Your goal:
Write the records out once more, exactly as they are given.

Extracted records Start Marker

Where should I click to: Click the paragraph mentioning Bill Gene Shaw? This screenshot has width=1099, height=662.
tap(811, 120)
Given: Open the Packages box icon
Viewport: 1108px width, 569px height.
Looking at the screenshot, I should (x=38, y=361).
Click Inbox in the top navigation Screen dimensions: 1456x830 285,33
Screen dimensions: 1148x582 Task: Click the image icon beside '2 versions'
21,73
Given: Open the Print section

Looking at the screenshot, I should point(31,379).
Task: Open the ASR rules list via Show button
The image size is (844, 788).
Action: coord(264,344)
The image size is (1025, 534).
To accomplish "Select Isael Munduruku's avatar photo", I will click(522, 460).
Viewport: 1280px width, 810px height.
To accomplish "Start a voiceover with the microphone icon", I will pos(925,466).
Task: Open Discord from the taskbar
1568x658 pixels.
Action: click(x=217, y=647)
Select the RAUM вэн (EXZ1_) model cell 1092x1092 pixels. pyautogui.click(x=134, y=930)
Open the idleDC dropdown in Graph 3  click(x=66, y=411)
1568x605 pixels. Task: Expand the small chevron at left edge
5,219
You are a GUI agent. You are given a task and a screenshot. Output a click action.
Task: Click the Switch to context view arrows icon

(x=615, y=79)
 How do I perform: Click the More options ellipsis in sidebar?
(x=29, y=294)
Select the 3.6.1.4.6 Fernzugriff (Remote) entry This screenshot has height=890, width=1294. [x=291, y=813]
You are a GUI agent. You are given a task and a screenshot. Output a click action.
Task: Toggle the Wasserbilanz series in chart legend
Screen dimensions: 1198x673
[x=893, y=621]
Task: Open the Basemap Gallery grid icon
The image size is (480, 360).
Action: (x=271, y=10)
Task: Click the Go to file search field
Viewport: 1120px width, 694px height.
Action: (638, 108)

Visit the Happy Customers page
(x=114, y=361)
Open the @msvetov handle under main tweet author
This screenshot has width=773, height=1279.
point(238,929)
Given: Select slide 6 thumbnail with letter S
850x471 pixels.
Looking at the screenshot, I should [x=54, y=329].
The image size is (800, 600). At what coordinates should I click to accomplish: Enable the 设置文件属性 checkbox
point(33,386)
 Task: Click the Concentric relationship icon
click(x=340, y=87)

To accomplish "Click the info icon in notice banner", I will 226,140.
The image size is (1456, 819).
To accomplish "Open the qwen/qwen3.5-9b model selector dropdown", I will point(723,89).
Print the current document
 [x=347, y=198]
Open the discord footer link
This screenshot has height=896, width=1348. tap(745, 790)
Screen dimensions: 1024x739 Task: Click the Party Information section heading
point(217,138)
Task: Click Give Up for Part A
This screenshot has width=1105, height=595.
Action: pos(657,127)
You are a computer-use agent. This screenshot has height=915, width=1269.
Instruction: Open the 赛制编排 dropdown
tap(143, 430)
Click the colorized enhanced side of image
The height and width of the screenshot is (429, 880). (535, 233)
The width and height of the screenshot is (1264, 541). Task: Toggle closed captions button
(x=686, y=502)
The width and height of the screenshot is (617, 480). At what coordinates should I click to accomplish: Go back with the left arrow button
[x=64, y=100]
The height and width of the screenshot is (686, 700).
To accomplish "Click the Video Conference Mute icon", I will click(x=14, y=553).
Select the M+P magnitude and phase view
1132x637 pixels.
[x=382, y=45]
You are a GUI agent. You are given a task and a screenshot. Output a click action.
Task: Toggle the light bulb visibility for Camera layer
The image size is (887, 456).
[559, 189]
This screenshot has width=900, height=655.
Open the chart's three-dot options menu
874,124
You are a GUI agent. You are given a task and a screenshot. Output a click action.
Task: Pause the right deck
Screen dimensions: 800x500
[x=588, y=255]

Extracted records End Marker

Solution:
Where should I click to: Click the paragraph mentioning Bill Gene Shaw? This screenshot has width=1099, height=662.
tap(811, 120)
Given: Open the Packages box icon
Viewport: 1108px width, 569px height.
Looking at the screenshot, I should (x=38, y=361).
Click Inbox in the top navigation Screen dimensions: 1456x830 285,33
Screen dimensions: 1148x582 Task: Click the image icon beside '2 versions'
21,73
Given: Open the Print section

Looking at the screenshot, I should point(31,379).
Task: Open the ASR rules list via Show button
The image size is (844, 788).
Action: coord(264,344)
The image size is (1025, 534).
To accomplish "Select Isael Munduruku's avatar photo", I will click(522, 460).
Viewport: 1280px width, 810px height.
To accomplish "Start a voiceover with the microphone icon", I will pos(925,466).
Task: Open Discord from the taskbar
1568x658 pixels.
Action: click(x=217, y=647)
Select the RAUM вэн (EXZ1_) model cell 1092x1092 pixels. pyautogui.click(x=134, y=930)
Open the idleDC dropdown in Graph 3  click(x=66, y=411)
1568x605 pixels. Task: Expand the small chevron at left edge
5,219
You are a GUI agent. You are given a task and a screenshot. Output a click action.
Task: Click the Switch to context view arrows icon

(x=615, y=79)
 How do I perform: Click the More options ellipsis in sidebar?
(x=29, y=294)
Select the 3.6.1.4.6 Fernzugriff (Remote) entry This screenshot has height=890, width=1294. [x=291, y=813]
You are a GUI agent. You are given a task and a screenshot. Output a click action.
Task: Toggle the Wasserbilanz series in chart legend
Screen dimensions: 1198x673
[x=893, y=621]
Task: Open the Basemap Gallery grid icon
The image size is (480, 360).
Action: (x=271, y=10)
Task: Click the Go to file search field
Viewport: 1120px width, 694px height.
Action: (638, 108)

Visit the Happy Customers page
(x=114, y=361)
Open the @msvetov handle under main tweet author
This screenshot has width=773, height=1279.
point(238,929)
Given: Select slide 6 thumbnail with letter S
850x471 pixels.
Looking at the screenshot, I should [x=54, y=329].
The image size is (800, 600). At what coordinates should I click to accomplish: Enable the 设置文件属性 checkbox
point(33,386)
 Task: Click the Concentric relationship icon
click(x=340, y=87)

To accomplish "Click the info icon in notice banner", I will 226,140.
The image size is (1456, 819).
To accomplish "Open the qwen/qwen3.5-9b model selector dropdown", I will point(723,89).
Print the current document
 [x=347, y=198]
Open the discord footer link
This screenshot has height=896, width=1348. tap(745, 790)
Screen dimensions: 1024x739 Task: Click the Party Information section heading
point(217,138)
Task: Click Give Up for Part A
This screenshot has width=1105, height=595.
Action: pos(657,127)
You are a computer-use agent. This screenshot has height=915, width=1269.
Instruction: Open the 赛制编排 dropdown
tap(143, 430)
Click the colorized enhanced side of image
The height and width of the screenshot is (429, 880). (535, 233)
The width and height of the screenshot is (1264, 541). Task: Toggle closed captions button
(x=686, y=502)
The width and height of the screenshot is (617, 480). At what coordinates should I click to accomplish: Go back with the left arrow button
[x=64, y=100]
The height and width of the screenshot is (686, 700).
To accomplish "Click the Video Conference Mute icon", I will click(x=14, y=553).
Select the M+P magnitude and phase view
1132x637 pixels.
[x=382, y=45]
You are a GUI agent. You are given a task and a screenshot. Output a click action.
Task: Toggle the light bulb visibility for Camera layer
The image size is (887, 456).
[559, 189]
This screenshot has width=900, height=655.
Open the chart's three-dot options menu
874,124
You are a GUI agent. You are given a task and a screenshot. Output a click action.
Task: Pause the right deck
Screen dimensions: 800x500
[x=588, y=255]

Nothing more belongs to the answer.